### Задания
(1) Сколько часов длился обыск, описанный в предоставленном тексте?
(2) Перепишите без изменений строки данных от строки, содержащей «The width and height of the screenshot is (741, 557).», до последней строки данных включительно.

### Предоставленный текст
Взяли меня 11 июля 1973 года на работе. Позвонили по телефону, вызвали к начальнику отдела режима Государственного оптического института им С.И. Вавилова, где я работал тогда, работаю и сейчас. В его кабинете находились два человека, которые предъявили красные корочки и спросили, остались ли у меня на рабочем месте какие-либо вещи, например, пиджак (предусмотрительные, сволочи!). День был жарким, на работу я пришёл в рубашке, о чём и сообщил им. Тогда меня вывели через особую дверь института, о существовании которой я даже не подозревал, усадили в потрёпанную «волгу» салатного цвета и со страшной скоростью, визгом на виражах повезли домой.

Через 5 минут после нашего появления в дверь вошли люди, одни, опять же, с корочками, другие в качестве понятых (добровольно-принудительный набор из числа дружинников), и учинили 7-часовой обыск. То, что они искали, я им выдал сразу, а больше они ничего не нашли, хоть и перемазались все в пыли, облазив антресоли. Вели себя подчёркнуто корректно, не считая того, что растоптали железную дорогу, которую мы построили вместе с сыном (ему тогда было 3 года, но он и сейчас это помнит).

Закончив обыск, забрали меня с собой в Большой Дом на Литейном. Там ещё кто-то из начальников на меня посмотрел, слегка подопрашивал, а главное — велел расписаться в подписке о невыезде и в повестке о явке на допрос на следующий день. На мой вопрос: «Что будет, если не подпишу?», ответили, что тогда вынуждены будут отправить меня в камеру. Так что я подписал и был отпущен домой.

На следующий день с утра пораньше отправился в Большой Дом. Сев в трамвай, заметил за собой филёра. Вагон был почти пустым, но я сначала сел неудобно, спиной вперёд; потом пересел, а он синхронно пересаживался так, чтобы снова оказаться сзади меня. Ему, видимо, было поручено всю ночь дежурить у дома: вдруг сбегу! — и провожать меня в Большой Дом.

### Строки данных
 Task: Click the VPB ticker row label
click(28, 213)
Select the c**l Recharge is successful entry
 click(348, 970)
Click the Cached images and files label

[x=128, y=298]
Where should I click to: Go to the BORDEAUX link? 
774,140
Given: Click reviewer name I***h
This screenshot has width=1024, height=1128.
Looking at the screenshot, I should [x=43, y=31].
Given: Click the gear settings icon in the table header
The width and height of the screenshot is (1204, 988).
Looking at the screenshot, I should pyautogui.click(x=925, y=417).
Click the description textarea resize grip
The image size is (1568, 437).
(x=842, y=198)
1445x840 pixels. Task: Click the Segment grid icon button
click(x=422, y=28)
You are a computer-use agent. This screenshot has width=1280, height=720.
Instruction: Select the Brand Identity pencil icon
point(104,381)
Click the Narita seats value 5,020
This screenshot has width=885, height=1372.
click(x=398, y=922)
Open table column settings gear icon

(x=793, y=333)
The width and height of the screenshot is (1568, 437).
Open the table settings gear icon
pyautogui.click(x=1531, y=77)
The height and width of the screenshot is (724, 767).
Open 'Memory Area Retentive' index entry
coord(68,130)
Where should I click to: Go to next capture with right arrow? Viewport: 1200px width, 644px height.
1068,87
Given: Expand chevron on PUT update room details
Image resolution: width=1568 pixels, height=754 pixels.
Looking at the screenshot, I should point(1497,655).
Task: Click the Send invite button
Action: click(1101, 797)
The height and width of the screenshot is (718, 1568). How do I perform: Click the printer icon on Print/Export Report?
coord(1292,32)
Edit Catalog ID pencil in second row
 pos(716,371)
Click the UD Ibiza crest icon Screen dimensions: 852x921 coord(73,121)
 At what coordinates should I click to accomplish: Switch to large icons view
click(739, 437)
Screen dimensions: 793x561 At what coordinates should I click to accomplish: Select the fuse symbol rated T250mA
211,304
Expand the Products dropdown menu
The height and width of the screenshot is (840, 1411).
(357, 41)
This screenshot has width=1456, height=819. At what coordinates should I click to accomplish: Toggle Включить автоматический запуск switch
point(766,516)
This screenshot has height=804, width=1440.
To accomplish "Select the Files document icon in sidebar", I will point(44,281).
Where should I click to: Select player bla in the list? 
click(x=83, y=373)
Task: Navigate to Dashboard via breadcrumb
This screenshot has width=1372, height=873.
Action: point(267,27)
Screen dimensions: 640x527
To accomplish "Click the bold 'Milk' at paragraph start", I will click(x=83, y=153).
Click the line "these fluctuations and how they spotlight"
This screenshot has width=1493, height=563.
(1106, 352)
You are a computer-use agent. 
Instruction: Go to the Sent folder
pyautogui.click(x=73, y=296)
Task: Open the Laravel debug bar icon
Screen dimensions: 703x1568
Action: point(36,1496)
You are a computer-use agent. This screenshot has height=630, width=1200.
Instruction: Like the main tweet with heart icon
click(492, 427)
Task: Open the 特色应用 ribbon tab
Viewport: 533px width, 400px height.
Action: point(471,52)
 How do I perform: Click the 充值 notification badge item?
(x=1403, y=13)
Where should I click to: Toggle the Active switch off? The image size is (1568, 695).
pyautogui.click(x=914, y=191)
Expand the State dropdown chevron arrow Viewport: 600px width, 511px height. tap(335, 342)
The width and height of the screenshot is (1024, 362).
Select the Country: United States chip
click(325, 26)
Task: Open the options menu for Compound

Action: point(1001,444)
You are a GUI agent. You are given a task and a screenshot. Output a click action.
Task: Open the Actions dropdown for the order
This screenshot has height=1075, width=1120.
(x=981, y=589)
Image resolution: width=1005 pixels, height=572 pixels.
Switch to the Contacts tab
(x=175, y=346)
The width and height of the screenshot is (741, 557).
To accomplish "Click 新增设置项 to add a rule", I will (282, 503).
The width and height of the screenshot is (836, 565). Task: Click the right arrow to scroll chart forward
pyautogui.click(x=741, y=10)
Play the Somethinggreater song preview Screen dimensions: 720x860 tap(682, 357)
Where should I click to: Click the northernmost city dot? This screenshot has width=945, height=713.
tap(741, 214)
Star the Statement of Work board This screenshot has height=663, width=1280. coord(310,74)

### Ответы по порядку
(1) Обыск длился семь часов.

(2)
The width and height of the screenshot is (741, 557).
To accomplish "Click 新增设置项 to add a rule", I will (282, 503).
The width and height of the screenshot is (836, 565). Task: Click the right arrow to scroll chart forward
pyautogui.click(x=741, y=10)
Play the Somethinggreater song preview Screen dimensions: 720x860 tap(682, 357)
Where should I click to: Click the northernmost city dot? This screenshot has width=945, height=713.
tap(741, 214)
Star the Statement of Work board This screenshot has height=663, width=1280. coord(310,74)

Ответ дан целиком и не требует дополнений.